If every agency used the same package, these problems would be less noticeable. NASA, for example, has standardized on Microsoft Corp.'s Exchange mail server and Office applications suite, which has simplified issues such as e-mail communications and support.
But a governmentwide standard is not likely to happen soon, particularly because the Defense Department has chosen a set of e-mail standards different from those that are emerging as commercial standards. "I don't think industry wants the federal government to pick one e-mail package," Agriculture's Reed says, implying that it's an appealing notion. But even if federal agencies were to standardize on a single vendor's mail system, they would continue to have difficulty exchanging mail with outside organizations using other products.
Reed acknowledges that these problems are not limited to the federal environment. Corporations have similar e-mail headaches. "It's something that affects everybody," she says. She'd like to see all those customers making it clear to the software industry that users want the problems fixed. She says she's seeing signs of responsiveness in the industry. For example, better tools for managing and filtering message traffic are beginning to appear on the market.
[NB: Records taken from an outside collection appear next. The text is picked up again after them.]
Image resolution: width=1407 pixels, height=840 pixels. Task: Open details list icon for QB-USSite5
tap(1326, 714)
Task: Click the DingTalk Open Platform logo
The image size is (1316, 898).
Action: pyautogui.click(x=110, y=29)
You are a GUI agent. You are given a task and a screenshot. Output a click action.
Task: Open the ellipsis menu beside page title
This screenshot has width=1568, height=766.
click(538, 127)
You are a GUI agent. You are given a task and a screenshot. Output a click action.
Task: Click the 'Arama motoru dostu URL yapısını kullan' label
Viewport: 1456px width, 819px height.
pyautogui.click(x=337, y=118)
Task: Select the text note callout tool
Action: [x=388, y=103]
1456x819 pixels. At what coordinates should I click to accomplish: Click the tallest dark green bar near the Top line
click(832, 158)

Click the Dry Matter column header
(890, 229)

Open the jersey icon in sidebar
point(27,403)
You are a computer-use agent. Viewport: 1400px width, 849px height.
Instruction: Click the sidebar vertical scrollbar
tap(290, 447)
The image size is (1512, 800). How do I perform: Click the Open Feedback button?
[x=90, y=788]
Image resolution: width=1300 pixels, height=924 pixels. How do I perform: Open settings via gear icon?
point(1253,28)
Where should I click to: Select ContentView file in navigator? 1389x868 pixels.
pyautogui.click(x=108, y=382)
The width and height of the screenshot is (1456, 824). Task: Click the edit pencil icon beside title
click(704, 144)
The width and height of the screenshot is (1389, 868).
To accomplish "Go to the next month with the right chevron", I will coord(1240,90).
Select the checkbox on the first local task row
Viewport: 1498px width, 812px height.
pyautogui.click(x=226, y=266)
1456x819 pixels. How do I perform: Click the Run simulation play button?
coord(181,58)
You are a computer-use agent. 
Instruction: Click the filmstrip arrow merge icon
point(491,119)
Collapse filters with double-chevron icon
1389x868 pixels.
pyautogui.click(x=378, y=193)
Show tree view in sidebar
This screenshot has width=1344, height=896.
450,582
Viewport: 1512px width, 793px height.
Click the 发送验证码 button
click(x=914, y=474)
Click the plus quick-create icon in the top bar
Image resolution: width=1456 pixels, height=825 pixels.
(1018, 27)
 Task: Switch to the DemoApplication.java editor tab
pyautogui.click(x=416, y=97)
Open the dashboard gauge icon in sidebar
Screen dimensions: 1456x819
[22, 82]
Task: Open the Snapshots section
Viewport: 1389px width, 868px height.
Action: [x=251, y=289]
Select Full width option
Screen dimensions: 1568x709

Meanwhile, the CIO Council is tackling some of the operational issues. At its May meeting, the council was expected to endorse a standard policy on the maximum size of e-mail attachments. When the standard is implemented, the gateway servers will reject larger files attached to messages. The council was likely to fix the ceiling at 2.5 megabytes, about the size of a 49-slide PowerPoint presentation.
At the Center for Electronic Messaging Technologies, Finley is working on a governmentwide directory system that will allow all 6 million civilian and DoD e-mail users to find each others' e-mail addresses. This online white pages is likely to be maintained on many agency servers, with GSA coordination.
NPR Mandate
But what of the original National Performance Review recommendations on "Reengineering Through Information Technology," issued in September 1993? One of the 13 major recommendations called for the government to "plan, demonstrate and provide governmentwide electronic mail." Has it been achieved?
By and large, the answer seems to be yes, although there is not much of a plan in evidence for civilian agencies, and no one seems to be counting the haves and have-nots. Reed says the Agriculture Department is "not as connected as I'd like it to be," with some far-flung field offices still not hooked up to the Internet. In USDA and other agencies, some employees can dial into a service for their e-mail. At HHS, e-mail postmaster Mark Haven says "well over 90 percent" of the employees have e-mail service.
"We're getting to the point where people want to get beyond exchanging information and do actual transactions," GSA's Thurston says. In short, says HHS' Haven, "everyone counts on using it."